Same-sex marriage has never been more popular in the United States than it is today, according to a recent poll.
According to Gallup’s annual Value and Beliefs poll – taken every year during the month of May – 71 percent of Americans claim they support marriage, besting the previous high of 70 percent recorded in 2021.
When Gallup first began the poll back in 1996, only 27 percent of Amercians supported gay marriage. Despite this dismal first poll, support for same-sex nuptials would steadily rise in the subsequent years. Even after the landmark Obergefell v. Hodges Supreme Court decision in 2015, which legalized same-sex marriage nationwide and overturned existing bans on the practice, Gallup has continued asking the question in its Value and Beliefs poll, which examines attitudes on a multitude of topics dealing with religion, church attendance, and moral issues.
Since June 2015, the number of people who claim they support same-sex marriage has continued to rise as the practice has become more normalized.
Even groups of Americans who have been historically resistant to supporting LGBTQ people in general – such as people above the age of 65, Protestants, and Republicans – have slowly changed their attitudes on same-sex marriage, becoming “mostly supportive” of it, according to Gallup.
But while those findings are encouraging for the LGBTQ community, Gallup found that there is still one group of Americans holding fast to their opposition: churchgoers.
Looking data from 2004 through the present, it’s clear that those who regularly attend church have been more reluctant to support gay marriage than secular Americans. While support among weekly church attendees has risen twofold in the past 18 years, from 20% in 2004 to 40% in 2022, a majority, or 58%, of weekly church attendees remain opposed to the concept.

****************************************

=== What is required ===
Please copy the article on same-sex marriage support, beginning at the words "Even groups of" and stopping after "according to Gallup.", and substitute "conservatives" for "Republicans".

=== Data segment ===
****************************************

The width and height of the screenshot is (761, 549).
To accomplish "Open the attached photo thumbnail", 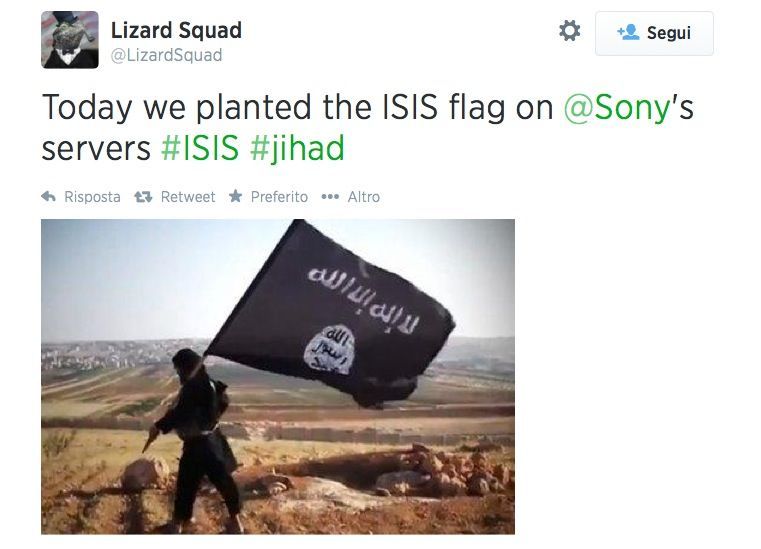I will [278, 377].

****************************************

=== Solution to this problem ===
Even groups of Americans who have been historically resistant to supporting LGBTQ people in general – such as people above the age of 65, Protestants, and conservatives – have slowly changed their attitudes on same-sex marriage, becoming “mostly supportive” of it, according to Gallup.